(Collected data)
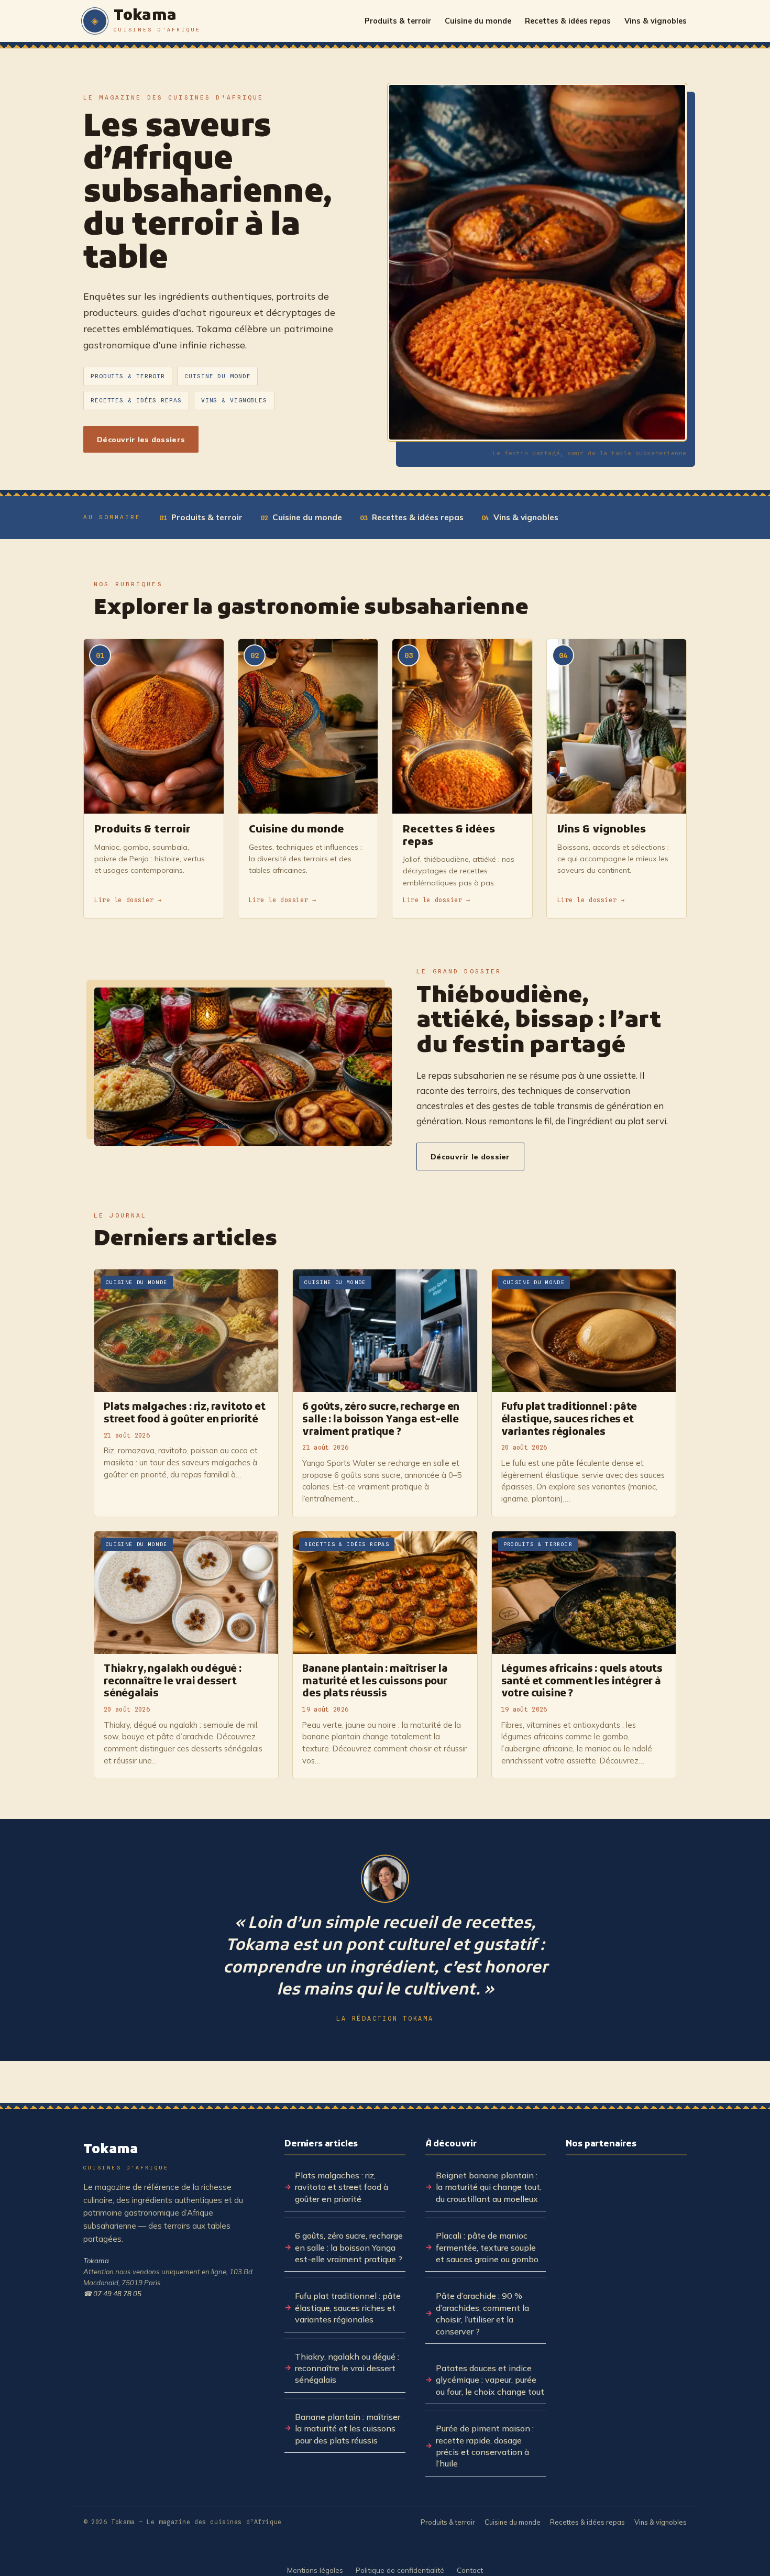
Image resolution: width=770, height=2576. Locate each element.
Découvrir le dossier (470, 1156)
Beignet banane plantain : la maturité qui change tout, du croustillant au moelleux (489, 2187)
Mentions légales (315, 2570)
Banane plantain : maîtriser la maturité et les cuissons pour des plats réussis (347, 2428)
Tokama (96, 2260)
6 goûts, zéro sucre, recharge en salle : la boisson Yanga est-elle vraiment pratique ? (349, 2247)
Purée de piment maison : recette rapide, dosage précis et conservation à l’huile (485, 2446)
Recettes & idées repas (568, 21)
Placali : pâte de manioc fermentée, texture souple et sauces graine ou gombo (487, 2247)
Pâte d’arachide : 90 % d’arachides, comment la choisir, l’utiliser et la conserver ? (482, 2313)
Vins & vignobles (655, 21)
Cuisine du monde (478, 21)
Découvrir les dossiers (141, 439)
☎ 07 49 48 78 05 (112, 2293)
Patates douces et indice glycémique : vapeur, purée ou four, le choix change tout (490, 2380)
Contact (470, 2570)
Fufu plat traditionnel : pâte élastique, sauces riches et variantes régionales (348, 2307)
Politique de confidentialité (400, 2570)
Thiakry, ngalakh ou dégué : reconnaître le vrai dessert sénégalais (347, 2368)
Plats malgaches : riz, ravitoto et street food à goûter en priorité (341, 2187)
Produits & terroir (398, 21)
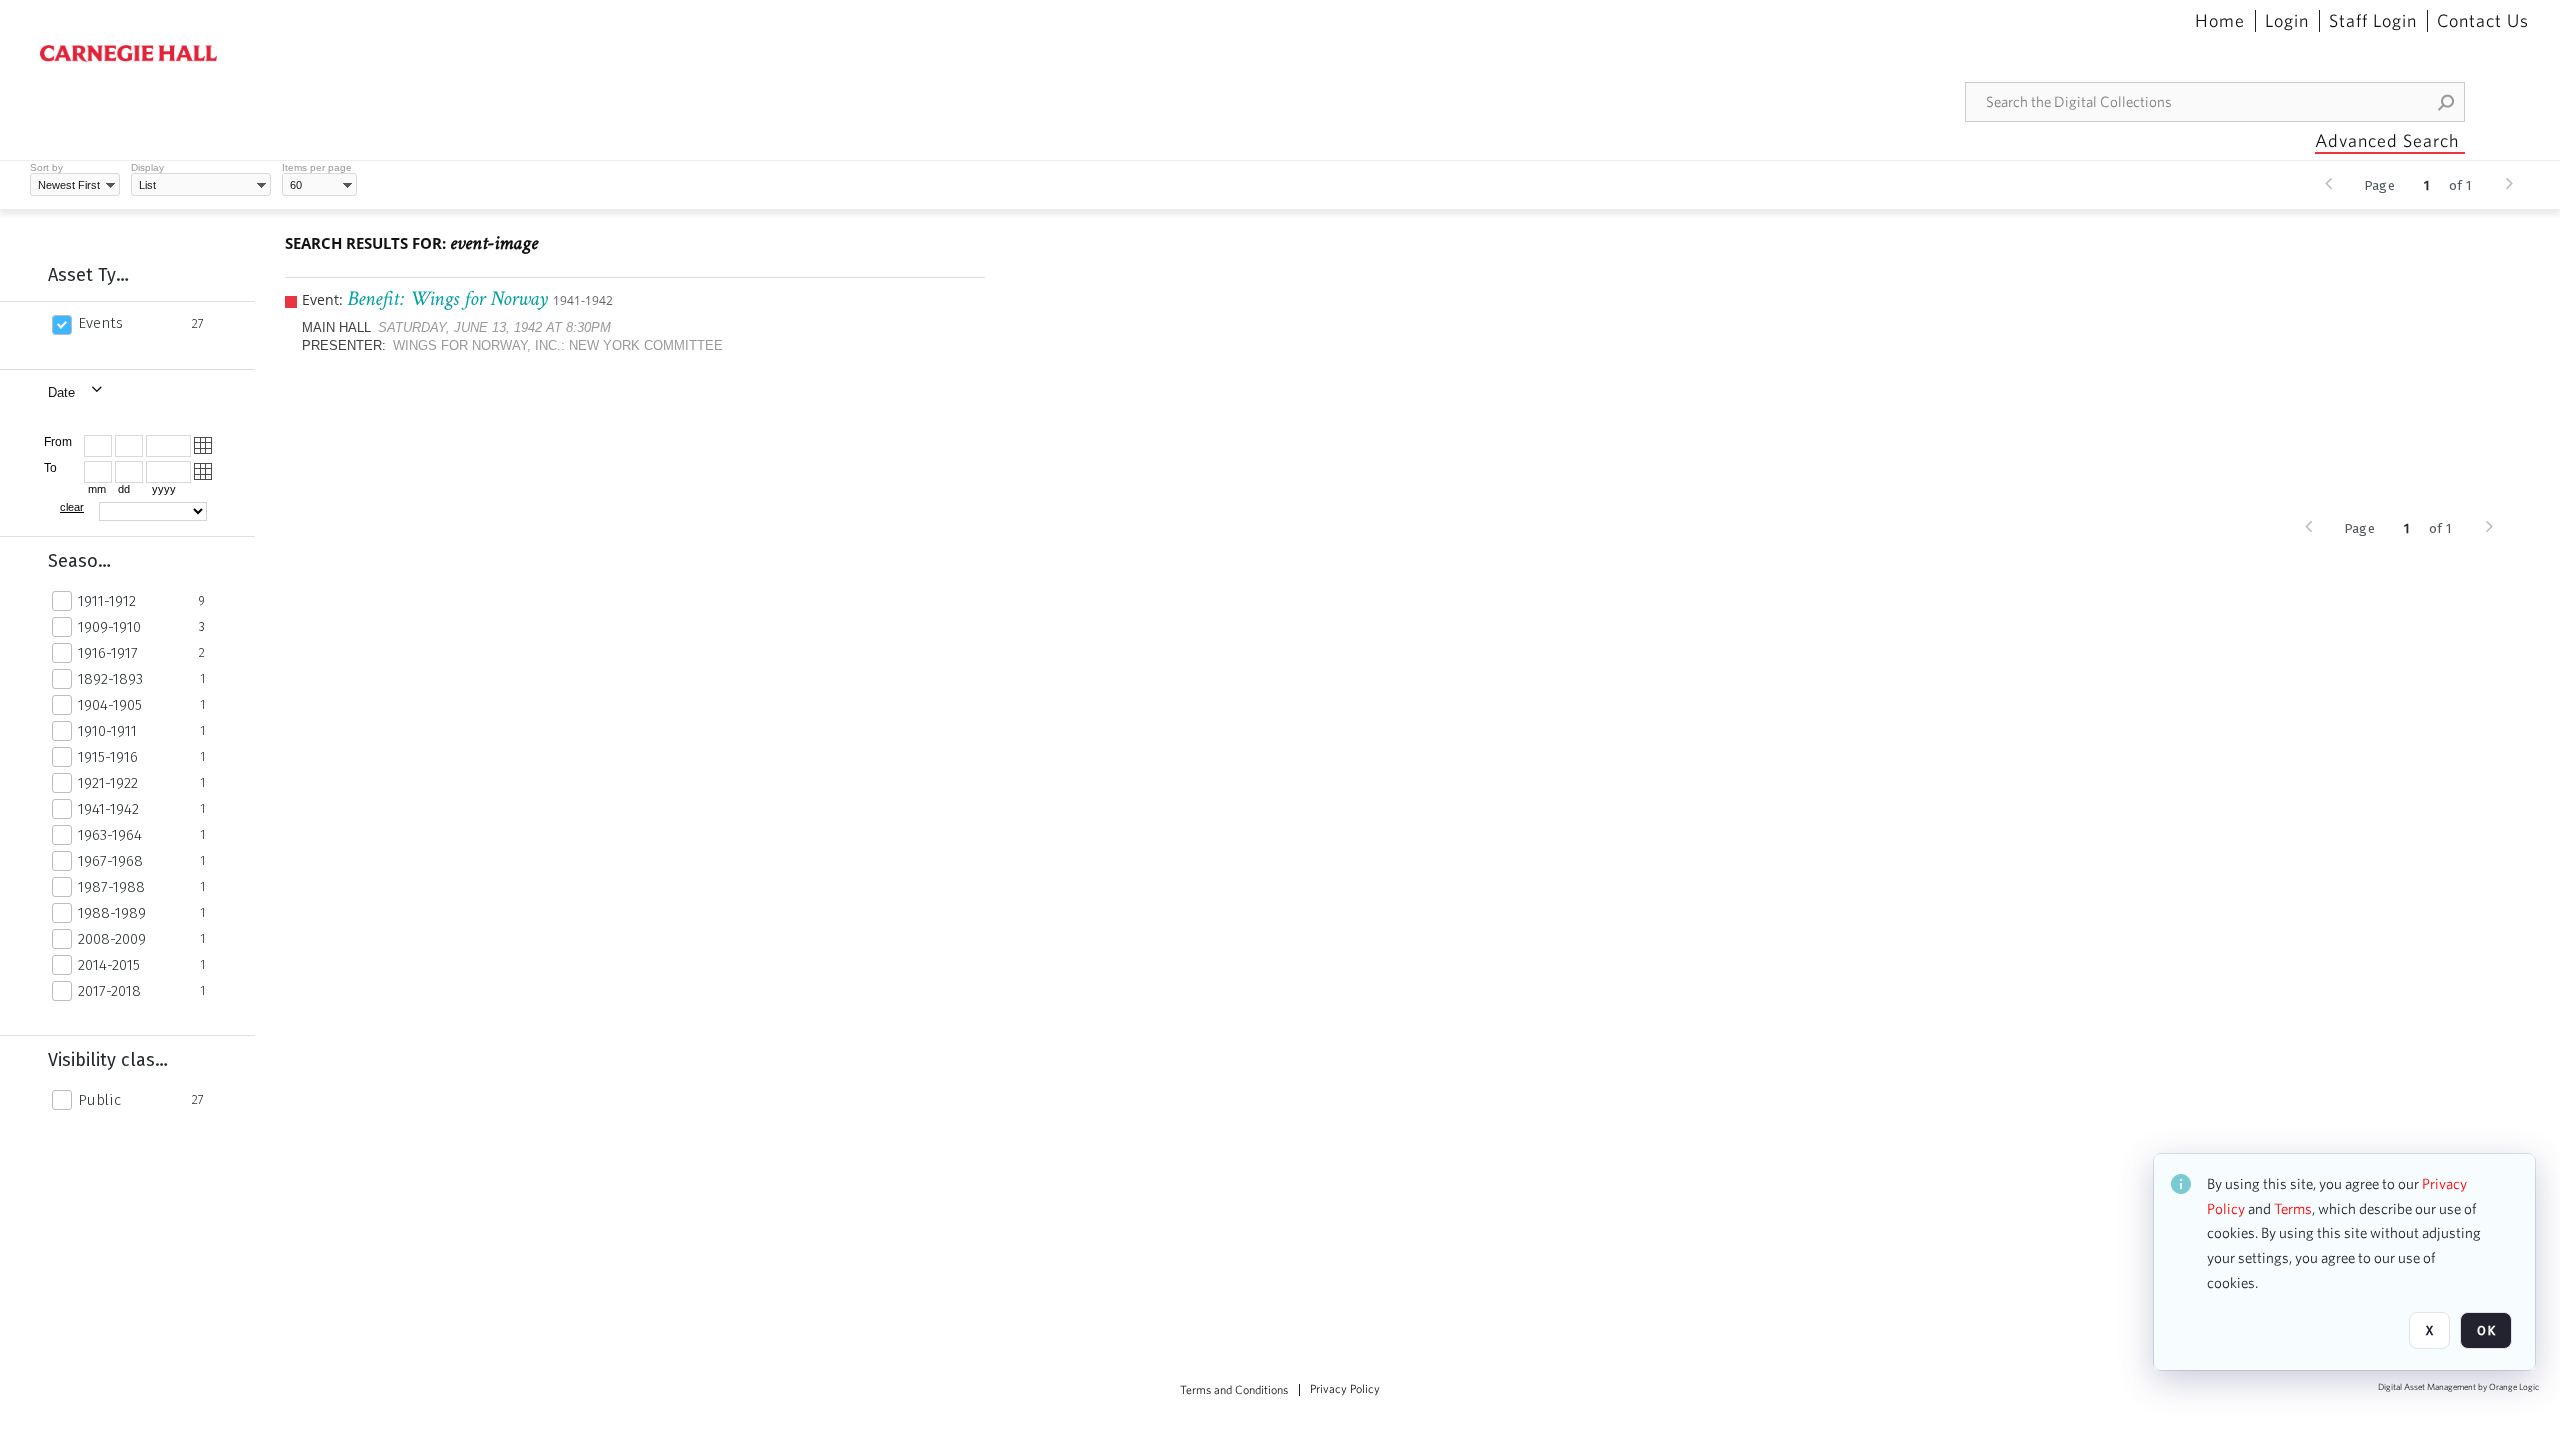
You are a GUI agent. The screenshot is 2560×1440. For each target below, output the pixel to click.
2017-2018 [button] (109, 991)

**THE TASK:**
Set down the data above word for word, leaving every picture out.

**WRITTEN RESPONSE:**
Image resolution: width=770, height=2576. Locate each element.
Découvrir le dossier (470, 1156)
Beignet banane plantain : la maturité qui change tout, du croustillant au moelleux (489, 2187)
Mentions légales (315, 2570)
Banane plantain : maîtriser la maturité et les cuissons pour des plats réussis (347, 2428)
Tokama (96, 2260)
6 goûts, zéro sucre, recharge en salle : la boisson Yanga est-elle vraiment pratique ? (349, 2247)
Purée de piment maison : recette rapide, dosage précis et conservation à l’huile (485, 2446)
Recettes & idées repas (568, 21)
Placali : pâte de manioc fermentée, texture souple et sauces graine ou gombo (487, 2247)
Pâte d’arachide : 90 % d’arachides, comment la choisir, l’utiliser et la conserver ? (482, 2313)
Vins & vignobles (655, 21)
Cuisine du monde (478, 21)
Découvrir les dossiers (141, 439)
☎ 07 49 48 78 05 (112, 2293)
Patates douces et indice glycémique : vapeur, purée ou four, le choix change tout (490, 2380)
Contact (470, 2570)
Fufu plat traditionnel : pâte élastique, sauces riches et variantes régionales (348, 2307)
Politique de confidentialité (400, 2570)
Thiakry, ngalakh ou dégué : reconnaître le vrai dessert sénégalais (347, 2368)
Plats malgaches : riz, ravitoto et street food à goûter en priorité (341, 2187)
Produits & terroir (398, 21)
You are a GUI agent. The screenshot is 2560×1440. For each target below, output the pixel to click.
2017-2018 [button] (109, 991)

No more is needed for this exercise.